NATURE has felt the benefits of decreased human activity during the lock-down, according to experts in Clare, who feel that staying close to home has also given people an opportunity to develop a greater appreciation for local wildlife.
“Over the last while, people have become much more aware birdsong in particular,” noted Tom Lynch, Secretary of the Clare branch of Bird Watch Ireland. “It’s not the numbers of birds has increased, it’s just the quietness has made their song much clearer. Chicks have a better chance of survival too and it’s easier for birds to forage.”
The drop-off in human activity and regulations confining people to their immediate localities have also lead to a spike in interest in bird-watching, Tom added. “All of our group and formal activities are curtailed, but people are definitely reconnecting with nature and things they were aware of in their youth. We’ve had calls about people hearing cuckoos in mid-April. A bit of a novelty was a Greater Spotted Woodpecker who was heard, with his distinctive drumming sound, in the Derrymore Wood, in Rathclooney. We’re finding that people are looking out if they have a garden and they’ll be able to see and hear the likes of the blackbird, thrush, wren, robin, collard dove, wood pigeon, chaffinch, blue tits and more.”

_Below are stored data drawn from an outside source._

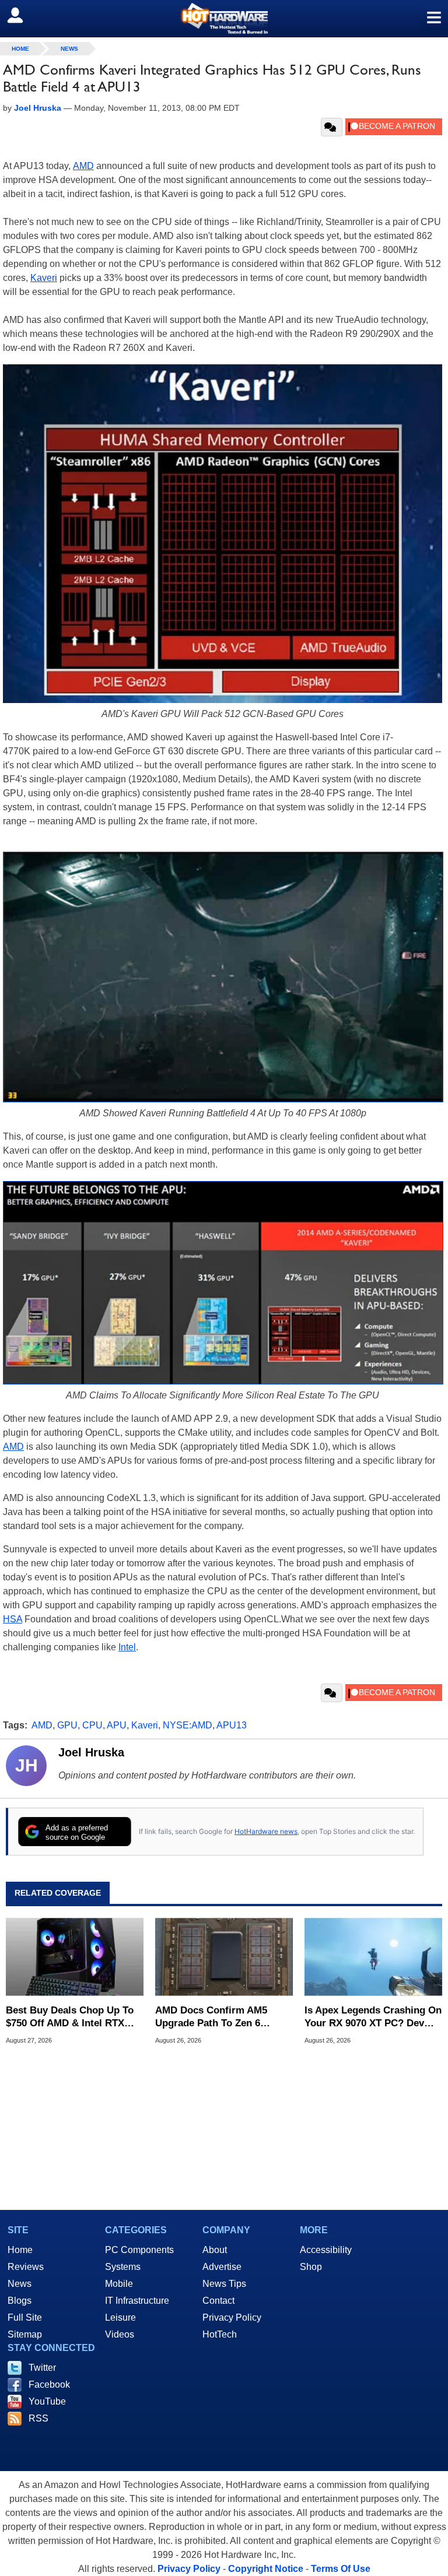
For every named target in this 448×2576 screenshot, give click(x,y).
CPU (92, 1725)
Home (20, 2250)
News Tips (224, 2284)
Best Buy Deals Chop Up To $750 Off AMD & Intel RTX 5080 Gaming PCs (70, 2017)
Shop (311, 2267)
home (20, 48)
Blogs (20, 2301)
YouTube (47, 2401)
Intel (127, 1647)
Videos (119, 2334)
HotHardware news (266, 1831)
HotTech (219, 2334)
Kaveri (43, 278)
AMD (83, 166)
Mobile (119, 2284)
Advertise (222, 2267)
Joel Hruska (91, 1752)
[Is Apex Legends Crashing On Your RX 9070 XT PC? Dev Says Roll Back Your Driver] (373, 1956)
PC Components (139, 2250)
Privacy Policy (231, 2317)
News (69, 48)
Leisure (120, 2317)
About (214, 2250)
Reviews (26, 2267)
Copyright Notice (265, 2569)
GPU (67, 1725)
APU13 (231, 1725)
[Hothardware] (224, 18)
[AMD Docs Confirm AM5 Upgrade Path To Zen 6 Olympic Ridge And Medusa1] (224, 1956)
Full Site (25, 2317)
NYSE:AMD (187, 1725)
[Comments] (331, 127)
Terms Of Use (340, 2569)
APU (117, 1725)
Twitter (42, 2368)
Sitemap (25, 2334)
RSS (38, 2418)
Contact (218, 2301)
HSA (12, 1619)
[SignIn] (22, 15)
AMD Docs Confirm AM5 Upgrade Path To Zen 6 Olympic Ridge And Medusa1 (221, 2017)
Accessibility (326, 2250)
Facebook (49, 2384)
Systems (123, 2267)
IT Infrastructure (137, 2301)
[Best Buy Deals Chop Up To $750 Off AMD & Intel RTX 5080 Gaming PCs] (75, 1956)
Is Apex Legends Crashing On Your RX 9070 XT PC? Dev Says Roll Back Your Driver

Buzzards have also been spotted in Dromore Wood, Ballygriffey and Lees Road Wood, with many people mistaking them for eagles. “They are known as ‘tourist eagles’ and we’ve had a lot of people mistaking them for actual eagles. Once they were confined to the North East of Ireland, but they’ve moved west. One of the reasons is the motorway network, they like pylons as a vantage point and road-kill too.”
“The Great-spotted Woodpecker was heard drumming in Derrymore Wood, Rathclooney from April 6 onwards. This bird has been around since last autumn and is the seventh county record but the first in a very long time.
“One of our last migrants to arrive are Swifts. They are during late April and early May. Very much an urban nester, high up under the roof of old tall buildings. Their screams as they whizz through the streets brighten up summer evenings.
“Since the second week of April Cuckoos have been reported calling in Lissycasey, Islandavanna, Mullaghmore, Cranny, Coolmeen, Derrymore Wood in Rathclooney, Tubber, Fanore, Ballyvaughan and other areas throughout the county.
“People are also reporting watching Blackbirds and Robin feeding newly fledged young in their gardens. Always remember while the domestic may be observing the 2km radius it will not prevent it from catching garden birds especially birds that have flown the nest recently and may not be as alert as older birds to a predator nearby. So make sure your cat wears a little bell.
“Swallows are still arriving from South Africa and will continue to do so for another few weeks.
“If anybody has another bird which returns around now, called a Spotted Flycatcher nesting in their garden or in their area they might send an e-mail to firstname.lastname@example.org to let us know.”
Around Ennis, a decrease in grass-cutting on roundabouts isn’t just the result of the lock-down, but part of a plan to increase biodiversity. “We have signed up to the All-Ireland Pollinator Plan,” explained Cormac McCarthy, Chairperson of Ennis Tidy Towns. “We’re been reducing grass-cutting year on year and increasing the number of areas left to wild-flowers and pollinator-friendly plants. We get support and buy-in from the Ennis Municipal District and the fact that we have won a Pollinator Award [from Tidy Towns] two years running is a real encouragement.”
Other benefits to the natural world include a decrease in the number of wild animals killed by traffic. “There has definitely been a drop in the number of fox and badger fatalities,” Cormac noted. “We’re also seeing an increase in the activity of urban foxes.”
In terms of giving nature a helping-hand, Cormac is an advocate for doing a little less in the garden, rather than more: “In terms of biodiversity, less is more. People have been doing lots of gardening during the lock-down, but we would advocate actually reducing the frequency of cutting the grass to once a fortnight. Let the daisies, clover and dandelion have more time. It’s also good to leave the edges of the garden to grow wild. If have a bit of space, you could cut paths in the grass, that’s something the kids will enjoy. You can also grow pollinator plants – there’s a list on www.pollinators.ie – and herbs, which you can grow in window boxes, even if you don’t have that much space.”